Dataset excerpts:

■ ■ ■ ■

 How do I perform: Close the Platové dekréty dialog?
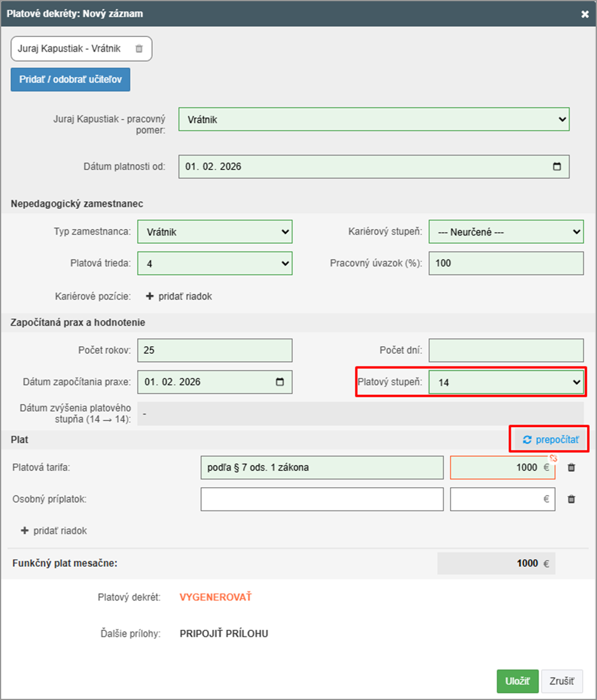point(585,13)
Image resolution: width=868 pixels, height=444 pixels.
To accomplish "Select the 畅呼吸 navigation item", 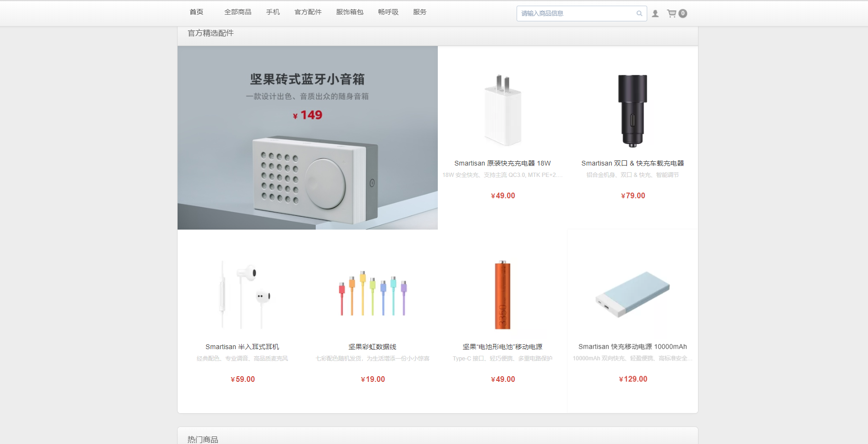I will [388, 12].
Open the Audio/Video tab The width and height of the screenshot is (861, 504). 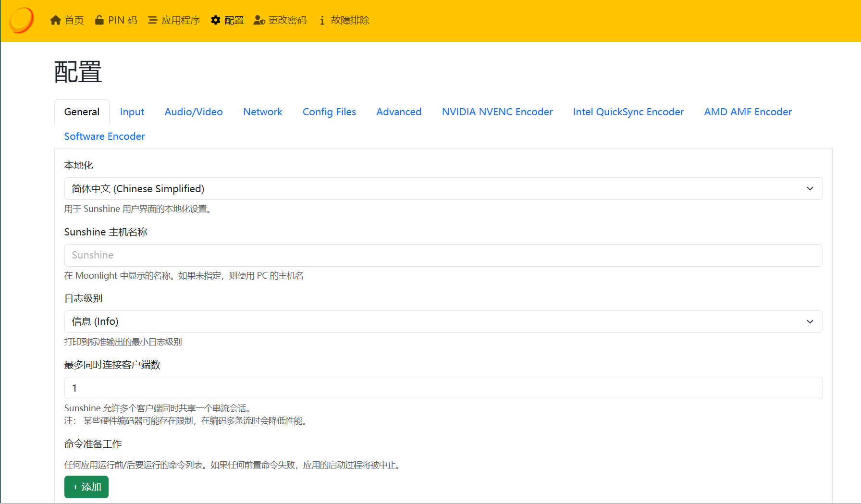point(193,112)
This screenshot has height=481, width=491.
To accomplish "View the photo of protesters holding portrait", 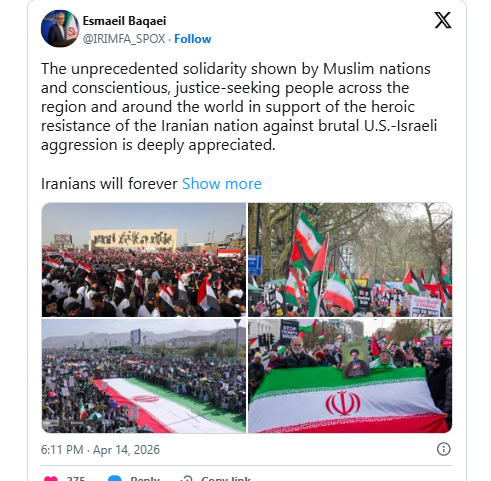I will click(350, 376).
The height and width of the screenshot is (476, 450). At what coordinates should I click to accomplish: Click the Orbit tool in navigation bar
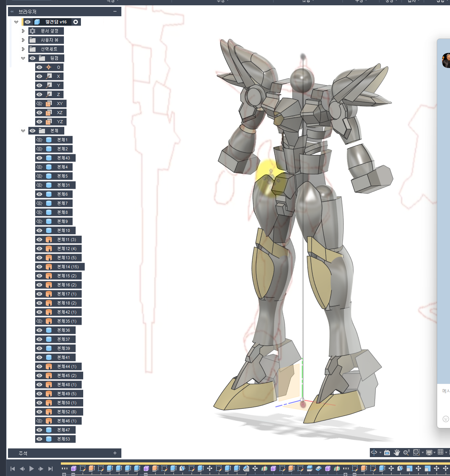pos(374,452)
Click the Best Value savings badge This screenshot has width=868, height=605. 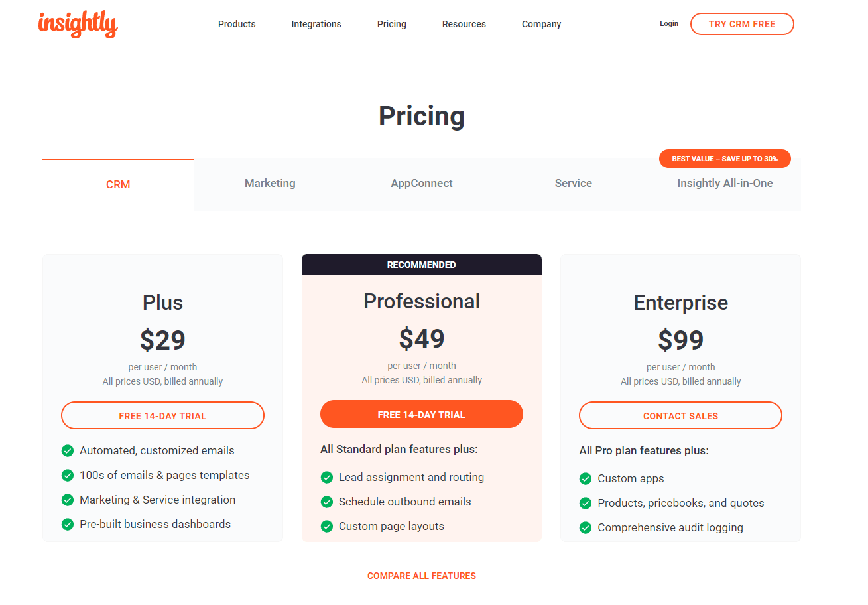click(x=725, y=159)
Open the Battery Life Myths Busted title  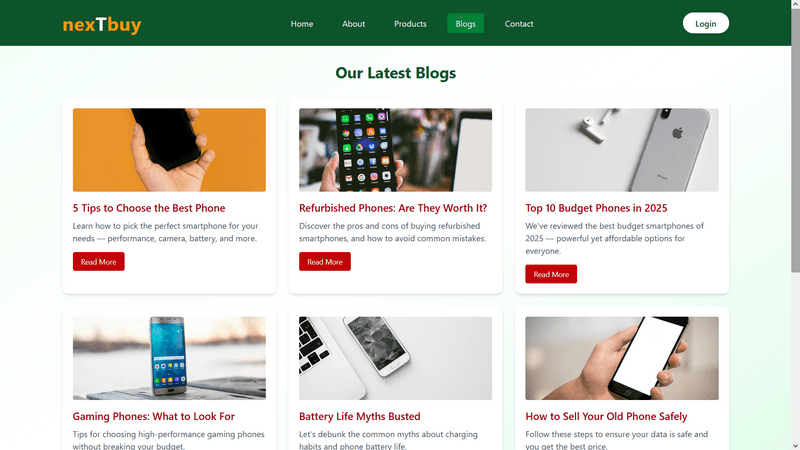coord(360,416)
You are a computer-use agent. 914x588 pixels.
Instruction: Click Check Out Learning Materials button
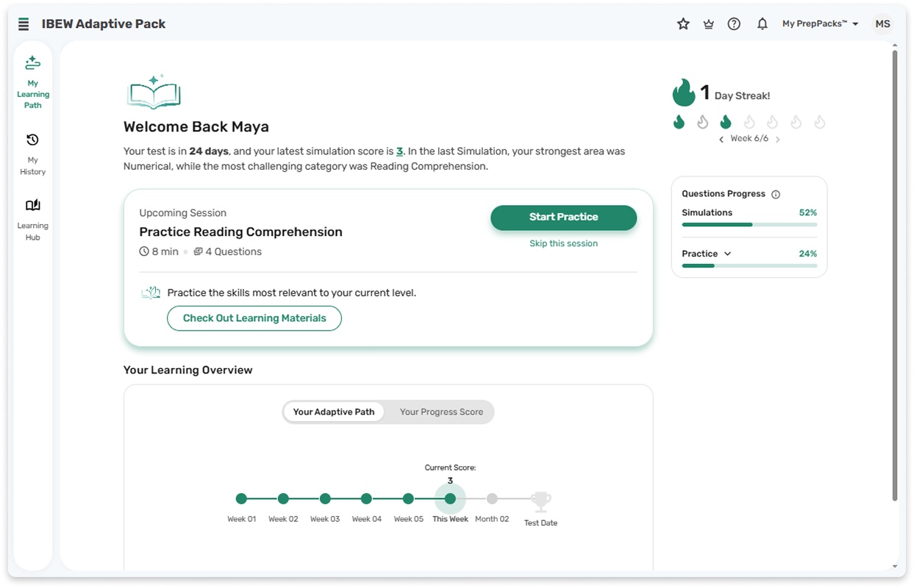point(254,318)
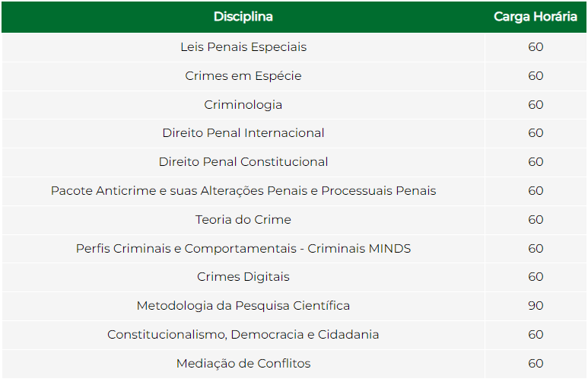Click hours value for Teoria do Crime
This screenshot has width=588, height=382.
click(x=536, y=220)
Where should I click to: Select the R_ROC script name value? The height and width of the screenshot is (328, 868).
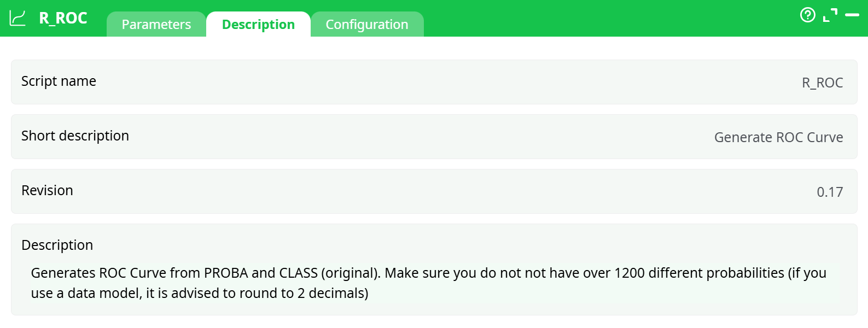coord(822,83)
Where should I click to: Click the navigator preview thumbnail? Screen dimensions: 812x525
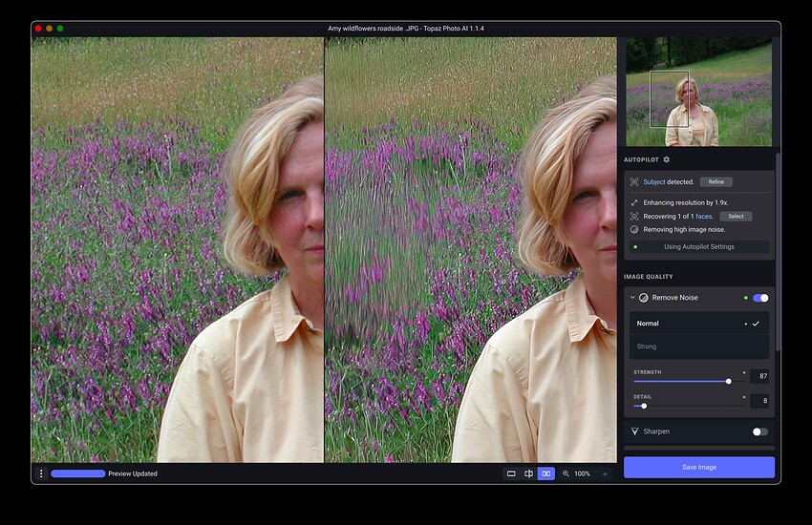tap(698, 93)
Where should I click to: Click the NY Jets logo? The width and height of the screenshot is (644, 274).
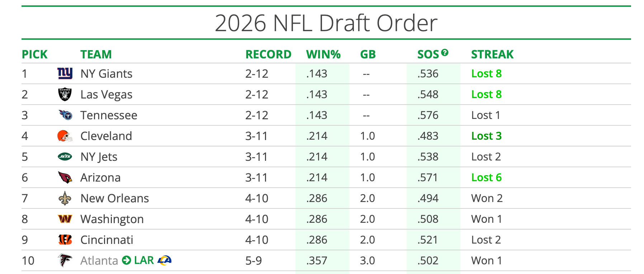click(65, 157)

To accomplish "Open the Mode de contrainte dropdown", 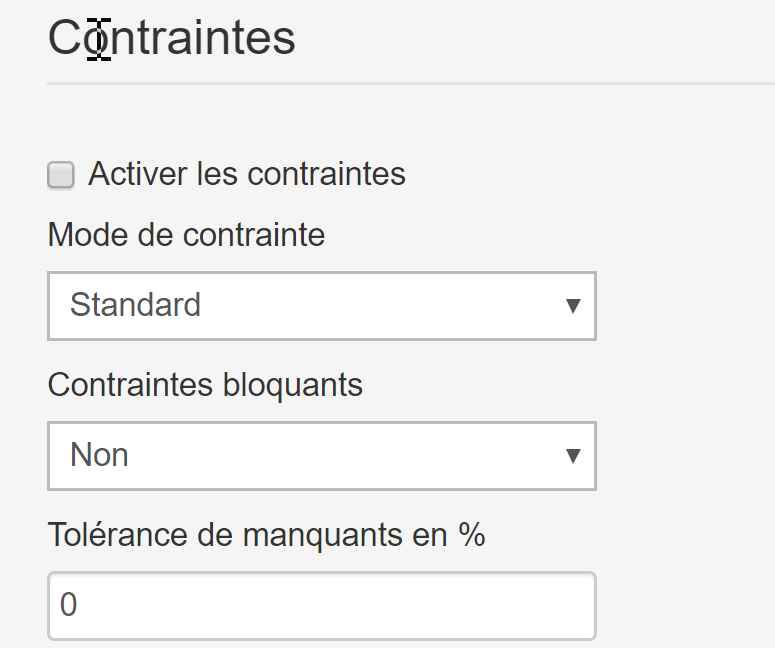I will (322, 306).
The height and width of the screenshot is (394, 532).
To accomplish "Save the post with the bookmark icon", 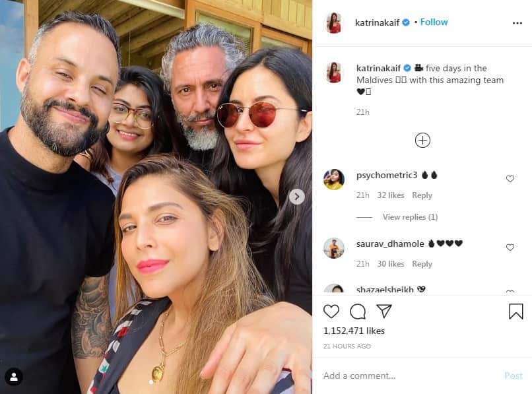I will pyautogui.click(x=515, y=312).
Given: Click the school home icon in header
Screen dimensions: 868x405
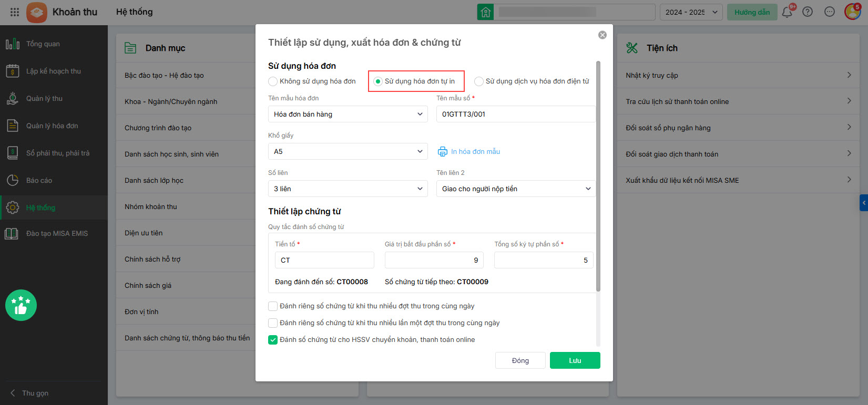Looking at the screenshot, I should (x=485, y=12).
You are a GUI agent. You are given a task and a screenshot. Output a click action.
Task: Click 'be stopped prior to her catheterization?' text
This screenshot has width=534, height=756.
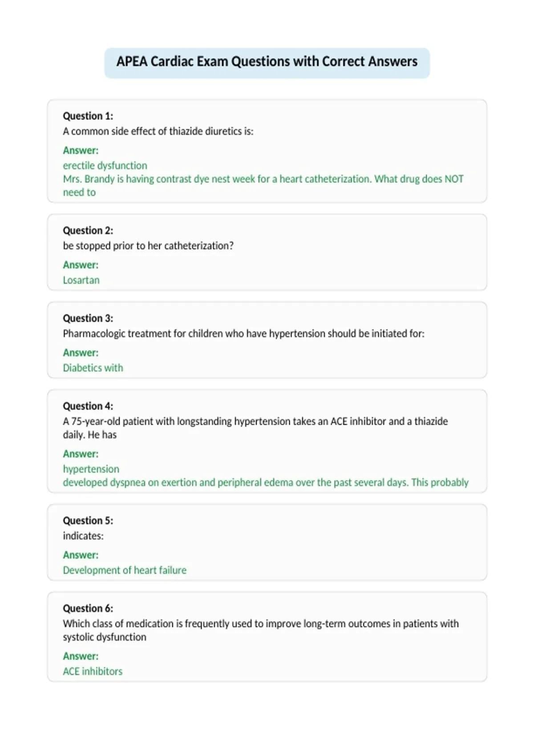click(148, 246)
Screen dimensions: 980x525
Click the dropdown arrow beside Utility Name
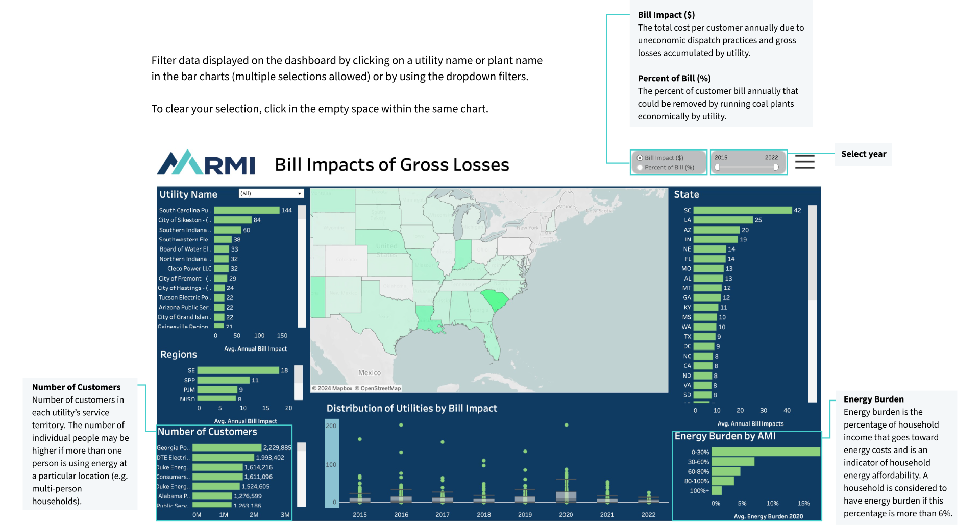[300, 194]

■ ■ ■ ■

What this task involves: Every line from the line containing "Screen dimensions: 980x525" through the last line above is to be printed exactly. Pictures are not copied.

Answer section:
Screen dimensions: 980x525
Click the dropdown arrow beside Utility Name
[300, 194]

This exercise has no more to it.